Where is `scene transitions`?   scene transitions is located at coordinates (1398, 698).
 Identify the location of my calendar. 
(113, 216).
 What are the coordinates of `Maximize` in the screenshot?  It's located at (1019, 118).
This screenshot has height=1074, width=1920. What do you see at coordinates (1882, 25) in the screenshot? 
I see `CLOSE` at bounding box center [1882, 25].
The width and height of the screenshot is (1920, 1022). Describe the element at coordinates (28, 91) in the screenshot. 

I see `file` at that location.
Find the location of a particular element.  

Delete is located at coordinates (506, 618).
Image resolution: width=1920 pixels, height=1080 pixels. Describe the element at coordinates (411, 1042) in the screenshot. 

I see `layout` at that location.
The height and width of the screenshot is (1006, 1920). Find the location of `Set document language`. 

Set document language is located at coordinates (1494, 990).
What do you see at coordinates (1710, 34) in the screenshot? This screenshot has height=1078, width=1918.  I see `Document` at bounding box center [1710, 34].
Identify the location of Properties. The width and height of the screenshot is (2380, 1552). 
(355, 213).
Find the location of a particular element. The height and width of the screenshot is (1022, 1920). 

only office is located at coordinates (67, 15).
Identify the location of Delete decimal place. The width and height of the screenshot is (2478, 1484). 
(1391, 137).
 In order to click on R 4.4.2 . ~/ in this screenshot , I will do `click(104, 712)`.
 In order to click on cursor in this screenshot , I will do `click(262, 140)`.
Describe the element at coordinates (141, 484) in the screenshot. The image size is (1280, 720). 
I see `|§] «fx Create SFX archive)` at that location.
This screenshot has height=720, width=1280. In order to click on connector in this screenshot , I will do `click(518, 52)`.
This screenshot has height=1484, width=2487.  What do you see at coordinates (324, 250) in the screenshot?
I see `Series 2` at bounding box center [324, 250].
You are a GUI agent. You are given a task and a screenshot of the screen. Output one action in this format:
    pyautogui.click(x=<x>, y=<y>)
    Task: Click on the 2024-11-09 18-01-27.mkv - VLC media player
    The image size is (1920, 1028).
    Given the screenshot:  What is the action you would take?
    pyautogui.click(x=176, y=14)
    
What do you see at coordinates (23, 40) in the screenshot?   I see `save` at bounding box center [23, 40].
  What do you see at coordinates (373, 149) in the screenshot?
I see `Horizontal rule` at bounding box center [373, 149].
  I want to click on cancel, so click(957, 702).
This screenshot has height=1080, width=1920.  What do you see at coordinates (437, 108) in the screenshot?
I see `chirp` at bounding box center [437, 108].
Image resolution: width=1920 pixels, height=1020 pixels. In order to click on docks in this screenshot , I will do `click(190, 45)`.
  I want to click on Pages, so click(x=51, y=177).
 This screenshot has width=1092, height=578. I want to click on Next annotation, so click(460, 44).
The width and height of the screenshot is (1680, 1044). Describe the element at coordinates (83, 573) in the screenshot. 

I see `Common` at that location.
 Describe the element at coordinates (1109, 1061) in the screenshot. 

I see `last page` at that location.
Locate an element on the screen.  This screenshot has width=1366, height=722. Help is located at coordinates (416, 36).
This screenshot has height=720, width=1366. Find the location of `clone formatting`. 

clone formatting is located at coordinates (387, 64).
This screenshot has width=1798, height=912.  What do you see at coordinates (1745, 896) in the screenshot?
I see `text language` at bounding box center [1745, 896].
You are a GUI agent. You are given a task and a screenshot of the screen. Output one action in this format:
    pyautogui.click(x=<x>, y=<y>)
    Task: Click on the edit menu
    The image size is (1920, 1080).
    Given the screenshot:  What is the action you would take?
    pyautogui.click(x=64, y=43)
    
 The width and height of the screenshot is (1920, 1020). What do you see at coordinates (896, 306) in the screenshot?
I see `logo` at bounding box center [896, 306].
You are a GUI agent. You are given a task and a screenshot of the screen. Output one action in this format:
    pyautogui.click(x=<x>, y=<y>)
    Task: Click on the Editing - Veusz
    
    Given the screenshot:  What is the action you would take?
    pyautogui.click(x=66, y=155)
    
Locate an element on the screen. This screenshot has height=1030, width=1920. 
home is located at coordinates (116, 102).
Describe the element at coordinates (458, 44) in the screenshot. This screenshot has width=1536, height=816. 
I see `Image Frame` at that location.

Task statement
Please pull out, word for word, the records from the line containing "This screenshot has width=1798, height=912." through the end of the records, both ends included.

Task result
This screenshot has width=1798, height=912.  What do you see at coordinates (1745, 896) in the screenshot?
I see `text language` at bounding box center [1745, 896].
You are a GUI agent. You are given a task and a screenshot of the screen. Output one action in this format:
    pyautogui.click(x=<x>, y=<y>)
    Task: Click on the edit menu
    The image size is (1920, 1080).
    Given the screenshot:  What is the action you would take?
    pyautogui.click(x=64, y=43)
    
 The width and height of the screenshot is (1920, 1020). What do you see at coordinates (896, 306) in the screenshot?
I see `logo` at bounding box center [896, 306].
You are a GUI agent. You are given a task and a screenshot of the screen. Output one action in this format:
    pyautogui.click(x=<x>, y=<y>)
    Task: Click on the Editing - Veusz
    
    Given the screenshot:  What is the action you would take?
    pyautogui.click(x=66, y=155)
    
Locate an element on the screen. This screenshot has height=1030, width=1920. 
home is located at coordinates (116, 102).
Describe the element at coordinates (458, 44) in the screenshot. This screenshot has width=1536, height=816. 
I see `Image Frame` at that location.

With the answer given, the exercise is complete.